The minister of finance should ensure that internal control arrangements exist in conformity with its guidelines and that it assesses annually the quality and adequacy of line ministry and local government compliance. Line ministries and local governments should be expected to prepare an annual statement setting out how well the internal control mechanisms have performed during the year including failures and deficiencies (such as not meeting objectives and performance standards) and the corrective actions that have been taken.

A critical feature in the success of the PFM/IC reform will be the ability of the prime minister or other head of government supported by the minister of finance to convince fellow ministers of the need for this reform and the benefits that will flow from effective application. The minister of finance will consequently require a capacity to challenge the arguments of those who wish to retain traditional arrangements.

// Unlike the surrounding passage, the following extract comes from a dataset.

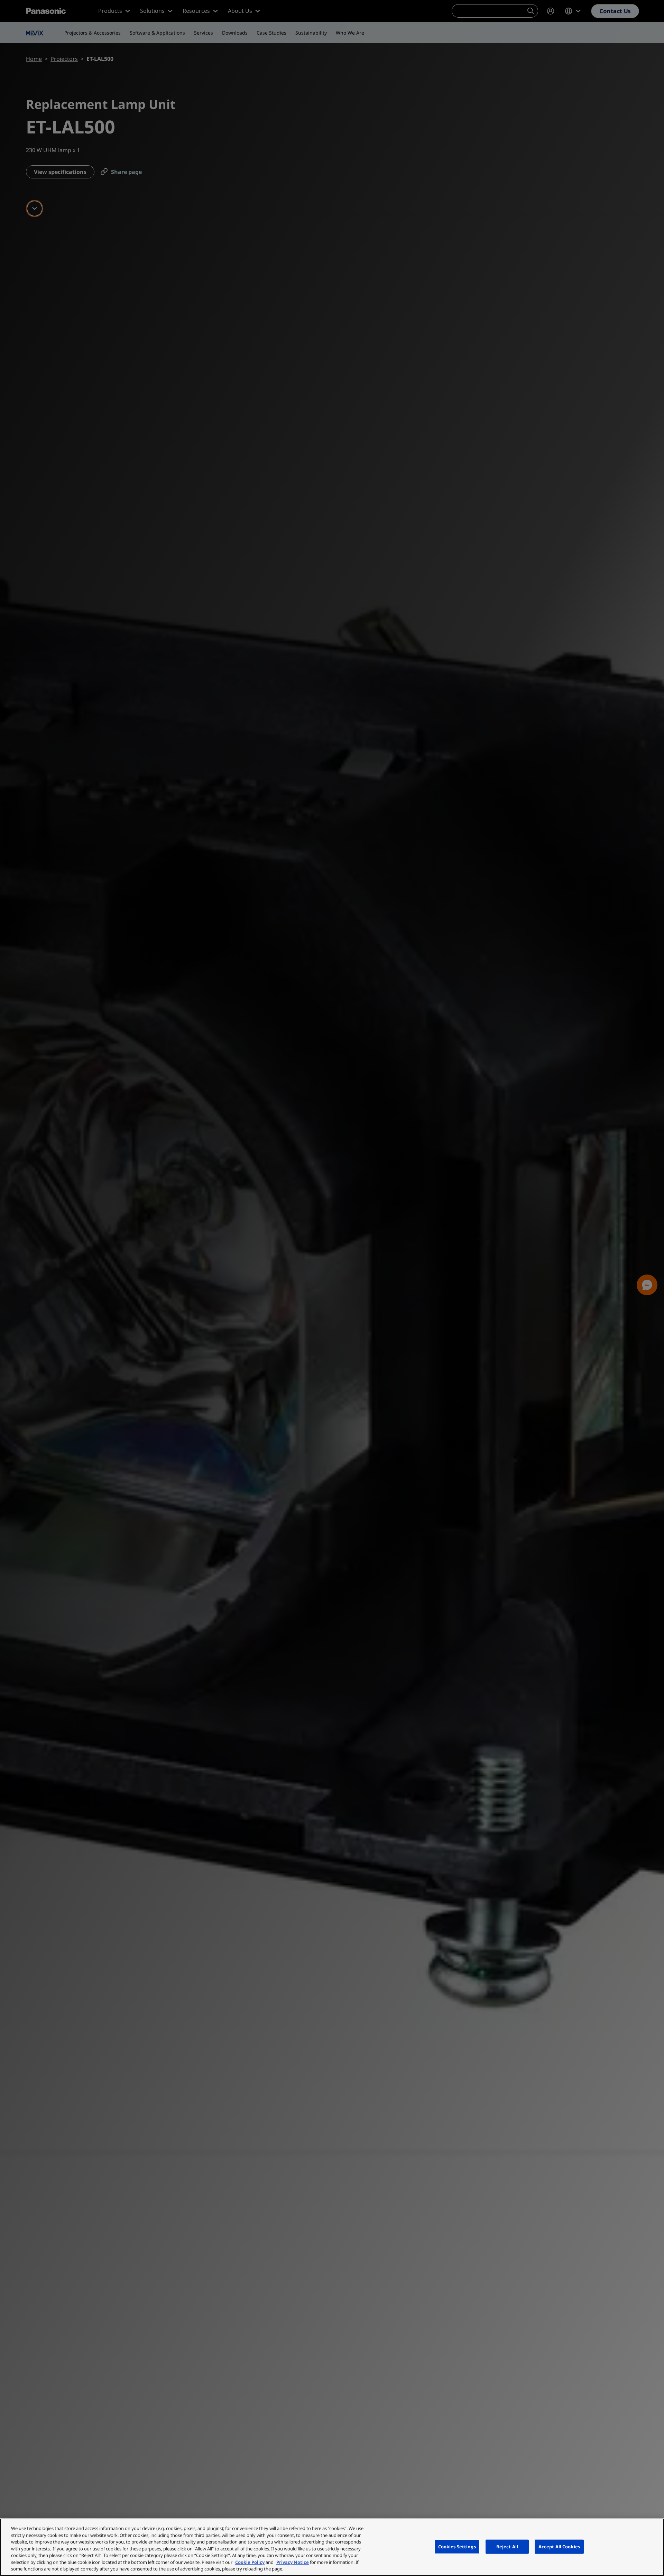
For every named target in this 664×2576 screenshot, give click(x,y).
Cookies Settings (457, 2546)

The reform is a long-term reform. An important responsibility of the minister of finance is to maintain the momentum of the reform over time and to ensure that it has widespread political support, that is, local ownership of the reform. A key to maintaining the momentum of the reform will be the establishment within the ministry of finance of a well-resourced and expert specialist department responsible for the detailed introduction and development of PFM/IC. This department should have equal status to other ministry of finance departments.

The benefits from the application of the reform are substantial but there are costs that will offset some of those benefits. However, if the reform is not properly applied and is regarded simply as a technical financial control reform focussed on introducing additional bureaucratic procedures the benefits of the reform will not be achieved.